Son inclinados al mal y lo hacen objeto de sus preocupaciones. Como Espíritus, dan consejos pérfidos,
sugieren la discordia y la desconfianza y adoptan todos los disfraces para engañar mejor. Se apegan a los
caracteres débiles que ceden a sus sugestiones, a fin de inducirles a su perdición, y quedan satisfechos con
poder retardar su progreso y con hacerles sucumbir en las pruebas que ellos sufren.
En las manifestaciones se les conoce por su lenguaje. La trivialidad y la grosería son en los Espíritus,
como en los hombres, indicio fidedigno de inferioridad moral, cuando no intelectual.
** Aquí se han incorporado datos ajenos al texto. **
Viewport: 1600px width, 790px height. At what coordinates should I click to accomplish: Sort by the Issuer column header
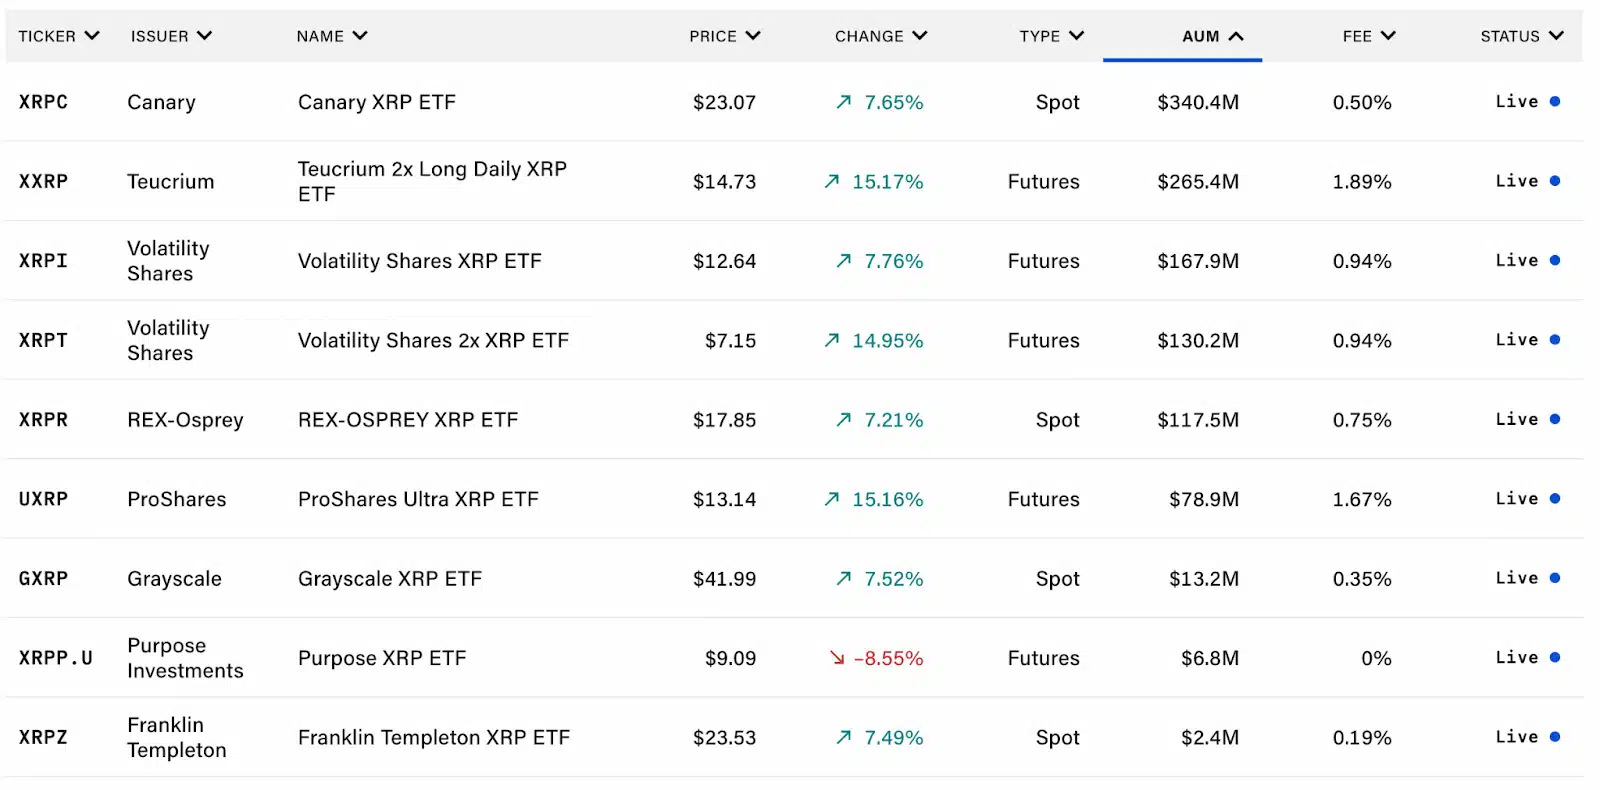point(171,36)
Sus comunicaciones
descubren la bajeza de sus inclinaciones, y si quieren ocultarlo hablando de una manera sensata, no pueden
sostener por mucho rato su ficción y acaban siempre por delatar su origen.
Ciertos pueblos han convertido a tales Espíritus en divinidades maléficas; otros les designan con los
nombres de demonios, genios malos o Espíritus del mal.
Los seres que animan cuando están encarnados, son inclinados a todos los vicios que engendran las
pasiones viles y degradantes: la sensualidad, la crueldad, la estafa, la hipocresía, la concupiscencia, la
envidia, la avaricia sórdida... Hacen el mal por el placer de hacerlo, lo más frecuentemente sin motivo y por
odio al bien, y eligen sus víctimas, casi siempre, entre la gente más honorable. Son azote de la humanidad,
cualquiera que sea el rango social a que pertenezcan. El barniz de civilización que pueda cubrirles, no les
libra del oprobio y de la ignominia.